I will serve on the inpatient pediatric ward at Princess Marina Hospital in Gaborone, Botswana’s primary tertiary referral hospital, which serves a national population of ~2.4 million. My dual role will include direct clinical care and structured medical student education.
Clinically, I will function as a ward provider—evaluating patients, writing notes, and placing orders for general pediatric inpatients in a high-acuity setting where infectious diseases account for a substantial proportion of admissions. Botswana has one of the highest HIV prevalence rates globally; despite surpassing UNAIDS 95-95-95 targets, about 1-in-6 teens and young adults are HIV infected. Tuberculosis incidence remains high (over 200 cases per 100,000 population annually) with only a 67% case detection rate, and TB/HIV co-infection rates exceeding 40% among TB patients. On the pediatric ward, I will help manage HIV-related complications, TB, severe pneumonia (a leading cause of under-5 mortality globally), diarrheal illness, malnutrition, and sepsis. I will work within local protocols to ensure evidence-based, resource-appropriate care.

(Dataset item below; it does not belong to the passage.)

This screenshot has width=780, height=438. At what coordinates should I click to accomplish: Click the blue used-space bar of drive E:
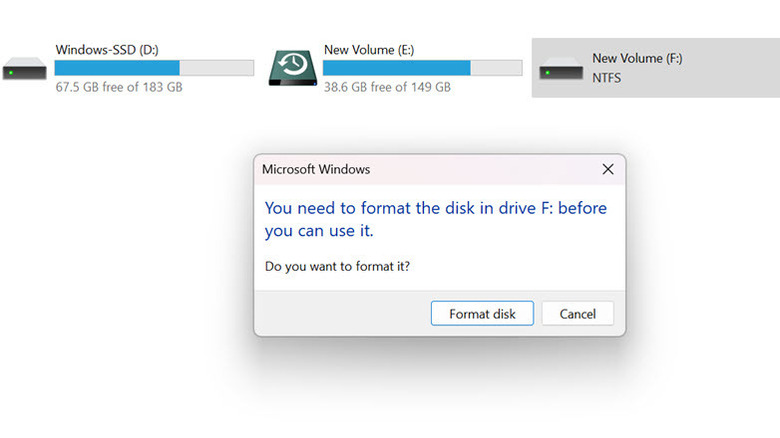(x=396, y=68)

Educationally, I will support bedside teaching for rotating medical students, providing case-based feedback after patient encounters. I will develop lectures, chalk talks, and simulation sessions on high-yield topics including early sepsis recognition, respiratory failure, fluid resuscitation, and infection prevention. Drawing on my MPH training, I will also gauge opportunities for growth and learning in antimicrobial use, hand hygiene, and mitigation of multidrug-resistant organism transmission in hospitalized children. This combined clinical and educational effort supports both immediate patient care and long-term workforce development.

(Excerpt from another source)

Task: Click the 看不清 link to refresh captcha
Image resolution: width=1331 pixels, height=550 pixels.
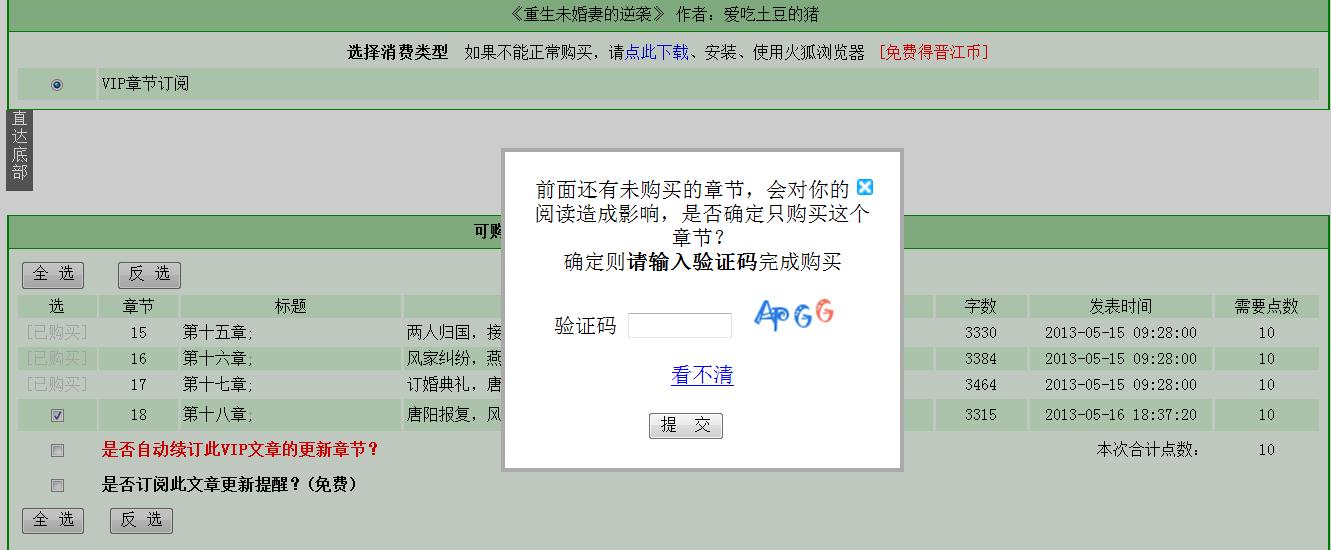Action: 702,376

The direct beneficiaries are pediatric inpatients and medical students at Princess Marina Hospital. As Botswana’s national referral center, the hospital receives patients from urban and rural districts, including communities located hundreds of kilometers from Gaborone. Many children present with advanced disease due to delayed access to subspecialty services.
Botswana has achieved enormous success in HIV control, yet HIV prevalence remains ~20% among adults, resulting in substantial numbers of HIV-exposed infants. Infectious diseases, malnutrition, and complications of prematurity remain leading contributors to pediatric morbidity. Children from rural districts experience higher barriers to early diagnosis and consistent follow-up.
Medical students rotating in the pediatrics ward represent the future physician workforce. After graduation, they will serve as house surgeons and registrars responsible for frontline inpatient management across district and referral hospitals nationwide. Investing in their clinical reasoning, early recognition of deterioration, and evidence-based infectious disease management provides a scalable intervention. Even incremental improvements in training quality can influence thousands of pediatric encounters over the course of a single physician’s career.
The primary expected impact is measurable educational capacity building. Through structured bedside teaching (daily), case-based discussions, and focused didactics/simulations, students will strengthen diagnostic accuracy, management planning, and early recognition of clinical deterioration. Targeted sessions on sepsis—where early intervention can reduce mortality by 20–30% in resource-variable settings—aim to improve timely escalation of care.
Clinically, my participation will contribute to improved workflow efficiency and adherence to national guidelines for HIV, TB, pneumonia, and malnutrition management. Sustainability is central. Educational materials (slide decks, case templates, simulation guides) will remain available for reuse across future rotation blocks, potentially impacting dozens of students annually. I will also share lessons learned with residents from my U.S. training program who rotate at Princess Marina Hospital each year, supporting longitudinal partnership.
By strengthening medical student training at Botswana’s national referral hospital, the project leverages a multiplier effect: better-prepared physicians caring for thousands of children over decades, amplifying the impact far beyond a single clinical month.






Of course, the greatest impact of this trip was on myself - I learned extensively from the inpatient, outpatient, and emergency medical teams at the referral and teaching hospitals in Gaborone. I learned about their medical training system and inpatient structure, as well as about common diagnoses in outpatient pediatric clinic. I also learned about the triage and code systems in the emergency department, and the resourcefulness required when certain medications or medical supplies were unavailable.
During my time there, I taught medical students through impromptu Socratic discussions during and after rounds on patient-relevant medical conditions, as well as through more structured lectures on topics desired by the medical students, including approach to weakness and the pediatric neurological exam, and the causes and management of hypoxemia.
I also scanned patients in the emergency department with point-of-care ultrasound (POCUS) to evaluate trauma, shock/hypotension, and vascular patency. During my time there, some of the cases I scanned included lower limb pain in a patient with tuberculosis, heart failure with dyspnea, and suspected malignant hepatic mass. I am enormously thankful to the medical staff and patients for allowing me to participate in their medical care, and to the grant foundation for facilitating this experience.